The AI race continues, and technological leadership will undoubtedly shift over time. China’s massive investments in domestic chip capabilities, America’s CHIPS Act, Europe’s digital sovereignty initiatives—all represent genuine attempts to reduce dependence and gain advantage. But the current semiconductor geography suggests that any decisive victory remains distant. For now, the most likely scenario isn’t technological decoupling, but rather a prolonged period of competitive interdependence. 

Yet perhaps there’s a deeper lesson hidden within this fragile web of global interdependence. The semiconductor supply chain stands as testament to something uniquely human: our ability to achieve extraordinary breakthroughs through diversity of approaches and cultures. American entrepreneurial dynamism, Taiwanese manufacturing precision, Dutch engineering excellence, Japanese materials science—each represents a different cultural approach to innovation, and together they’ve created capabilities that no single nation could achieve alone. Beyond the geopolitical maneuvering and strategic competition, this may be the most important insight: that our greatest technological achievements emerge not from homogeneous thinking, but from the creative friction of different perspectives, values, and methods.


Glossary

  • Chip / Microprocessor: Tiny electronic circuits that process and store digital information, essential for smartphones, computers, cars, medical equipment, defense systems, and AI technologies—making them the foundation of virtually every modern industry.
  • Semiconductor: A silicon-based material that can conduct electricity under certain conditions, forming the foundation of chips.
  • Logic chips: Processors that perform calculations.
  • Memory chips: Chips that store data.
  • AI Hardware: Specialized chips, like GPUs (Graphics Processing Units), designed to accelerate artificial intelligence computations.
  • Compute Power: The capacity of a system to perform processing tasks, often measured in FLOPS or GPU cores.
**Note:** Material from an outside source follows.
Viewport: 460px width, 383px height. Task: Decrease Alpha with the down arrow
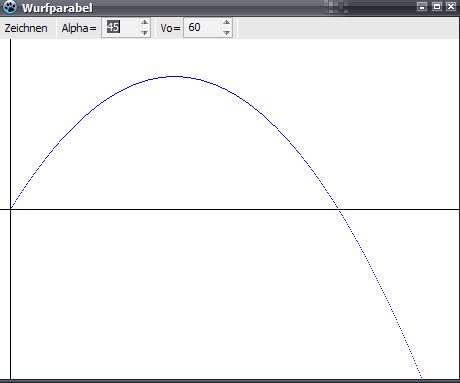[x=144, y=33]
  • Node / Process Node: Manufacturing technology that refers to the smallest feature size that can be manufactured on a chip, e.g., 5nm, 3nm—smaller nodes mean more advanced and efficient chips.
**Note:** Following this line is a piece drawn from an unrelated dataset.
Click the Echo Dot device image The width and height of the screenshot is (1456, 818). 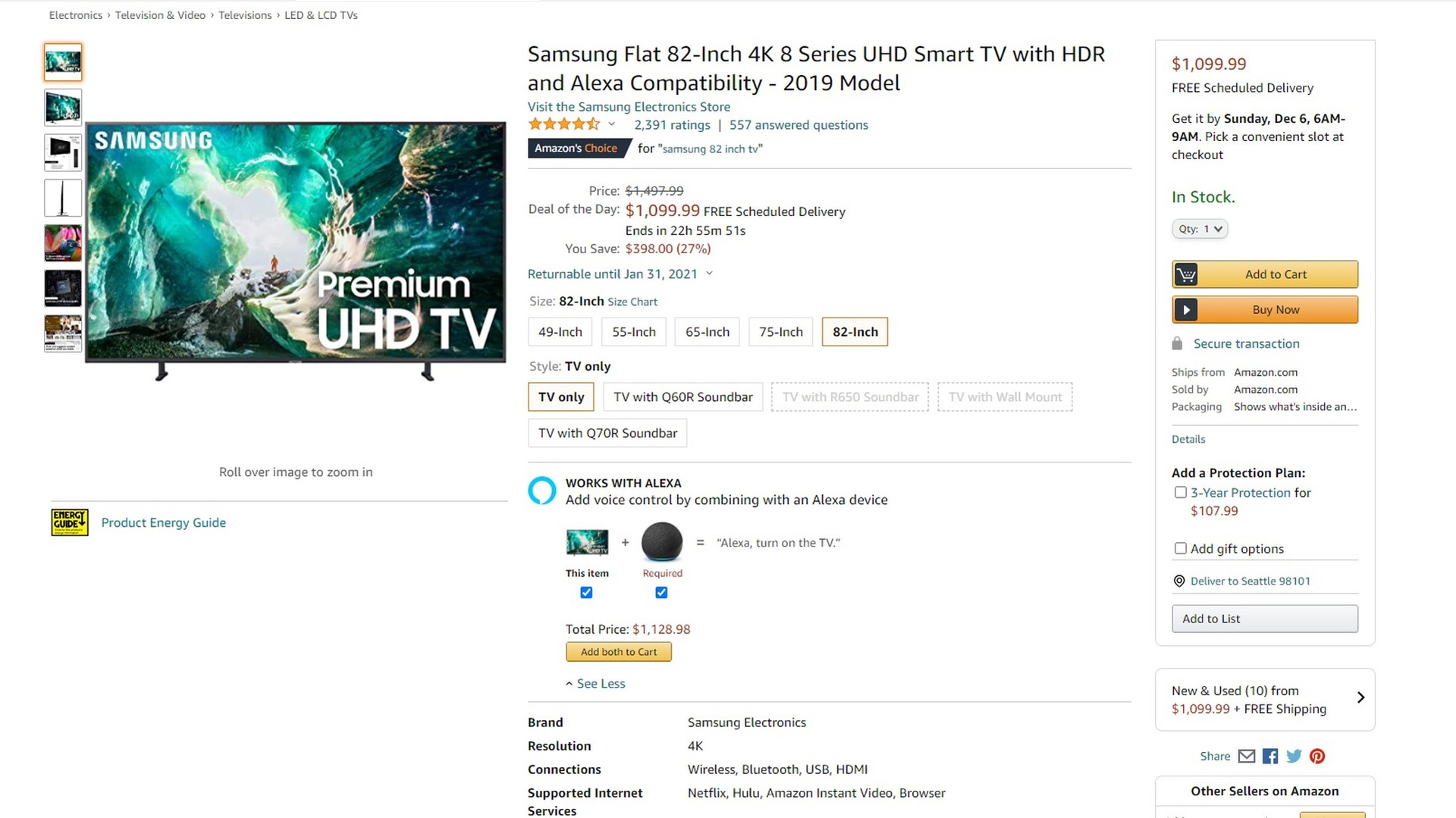[662, 542]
  • EDA (Electronic Design Automation): Software tools used to design chips.
  • Fabless: Companies (like NVIDIA, AMD) that design chips but don’t manufacture them.
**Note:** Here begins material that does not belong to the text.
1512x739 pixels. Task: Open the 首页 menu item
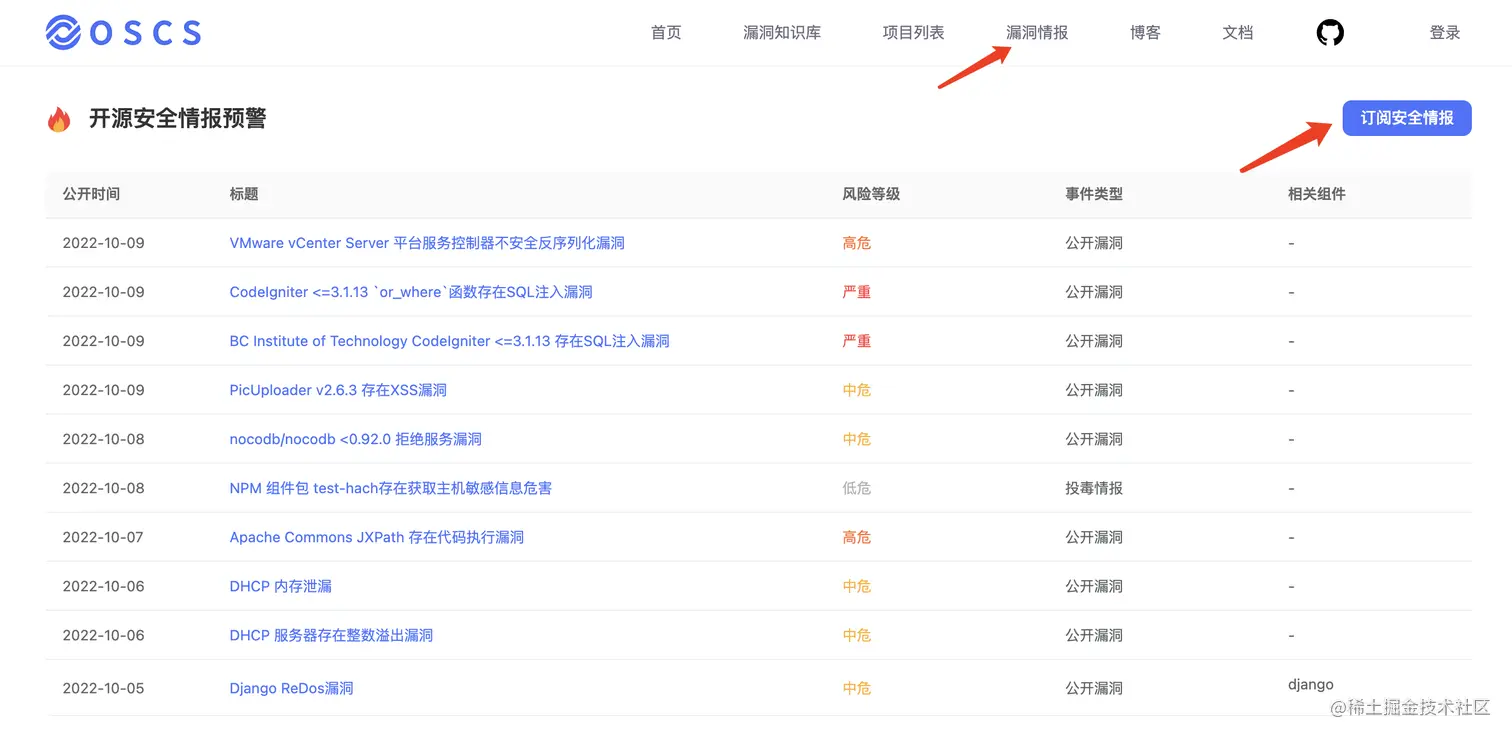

  • Wafers: Thin silicon discs where chips are printed.
  • EUV lithography: Extreme ultraviolet machines used to etch tiny chip patterns.
  • Fab (Fabrication Plant): A physical factory where semiconductor wafers are processed into chips. 
  • Foundry: A company that owns and operates one or more fabs, manufacturing chips that are designed by other companies (known as fabless firms, like NVIDIA or AMD). 
  • IDM (Integrated Device Manufacturer): Companies like Intel that both design and manufacture their own chips.
  • Die: The individual chip cut from a wafer.
  • Yield: The percentage of working chips produced from a wafer.
  • Packaging: The process of encasing chips in protective materials with electrical connections.
  • OSAT (Outsourced Semiconductor Assembly & Test): Facilities that assemble and test chips after fabrication.
  • Hyperscaler: Large cloud providers (like AWS, Google, Microsoft) that operate massive data centers and deploy AI workloads.
  • Public cloud regions: Geographically distributed data centers operated by cloud providers (like AWS, Azure, or Google Cloud) that deliver computing, storage, and networking services to customers over the internet.